01 - Thinly slice the chicken, shred the cabbage and carrots, mince the garlic and ginger, slice the onion, and chop the green onions. Set all ingredients aside in separate bowls.
02 - Heat neutral oil in a large skillet or wok over medium-high heat until shimmering, approximately 1 to 2 minutes.
03 - Add the sliced onion and cook for about 2 minutes, stirring occasionally, until translucent and softened.
04 - Stir in the minced garlic and grated ginger; cook for 30 seconds until fragrant, stirring constantly to prevent burning.
05 - Add the sliced chicken, season lightly with salt and pepper, and cook for 5 to 7 minutes, stirring occasionally, until cooked through with no pink remaining.
06 - Push the cooked chicken mixture to one side of the pan, leaving the other side empty for the vegetables.
07 - Add shredded cabbage and carrots to the empty side of the pan and cook for 3 to 4 minutes, tossing occasionally, until vegetables begin to soften while retaining some crunch.
08 - Mix the chicken and vegetables together in the pan until evenly combined throughout.
09 - Stir in soy sauce, rice vinegar, sesame oil, and sugar or honey. Toss all ingredients to coat evenly and cook for 1 to 2 minutes until heated through.
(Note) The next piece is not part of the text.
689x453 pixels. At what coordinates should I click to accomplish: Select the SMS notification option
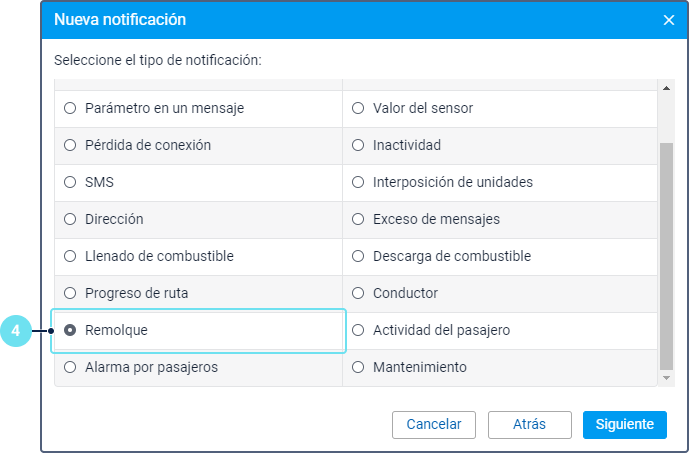(70, 182)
10 - Taste the mixture and adjust seasoning with additional soy sauce, salt, or pepper as needed to achieve desired flavor balance.
11 - Remove from heat and divide the mixture evenly into 4 serving bowls.
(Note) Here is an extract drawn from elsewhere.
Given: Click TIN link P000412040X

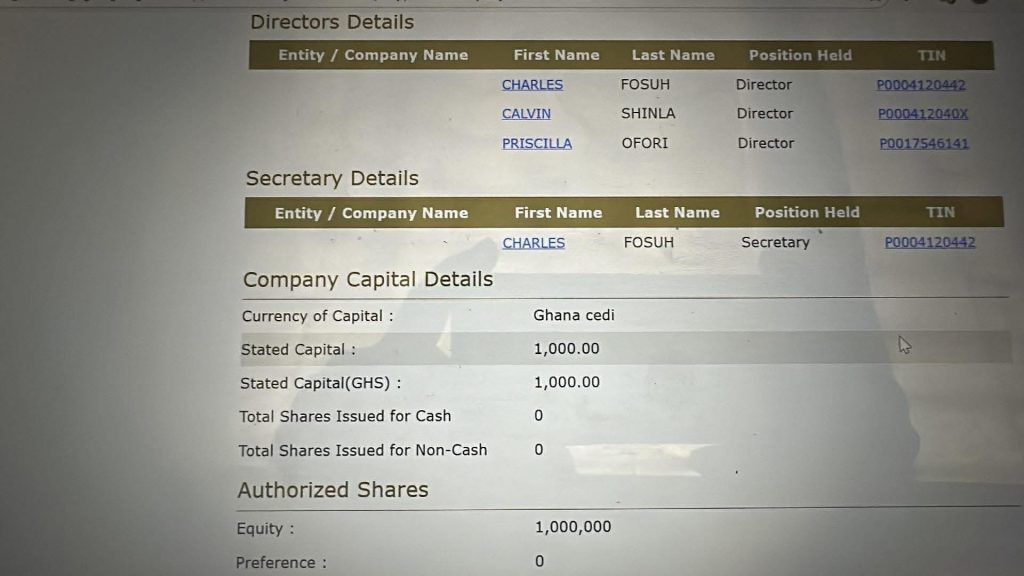Looking at the screenshot, I should [x=923, y=114].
12 - Top each bowl with sliced green onions, toasted sesame seeds, and a drizzle of Sriracha or chili crisp if desired.

# Expert Tips:

01 -
  • It comes together in 30 minutes flat, which means you can have dinner on the table before you've finished scrolling through your phone.
  • The cabbage stays crisp even as it soaks up all that sesame-soy goodness, giving you texture and satisfaction without heaviness.
  • It's endlessly flexible—swap the protein, change the heat level, serve it over rice or on its own, and it still tastes like you knew what you were doing.
02 -
  • Don't crowd the pan when cooking the chicken—if your pieces are packed too tightly, they steam instead of brown, and you lose that caramelized edge that makes them taste restaurant-quality.
  • The two-zone cooking method (pushing chicken aside before adding vegetables) is the secret to keeping the cabbage crisp instead of turning it into mush; giving it direct pan contact makes all the difference.
03 -
  • Toast your sesame seeds in a dry skillet for 30 seconds before sprinkling them on top; this wakes up their nutty flavor and makes them taste less flat.
  • If you're meal-prepping, keep the glaze separate and add it just before eating so the cabbage stays crisp instead of turning soft and pickled overnight.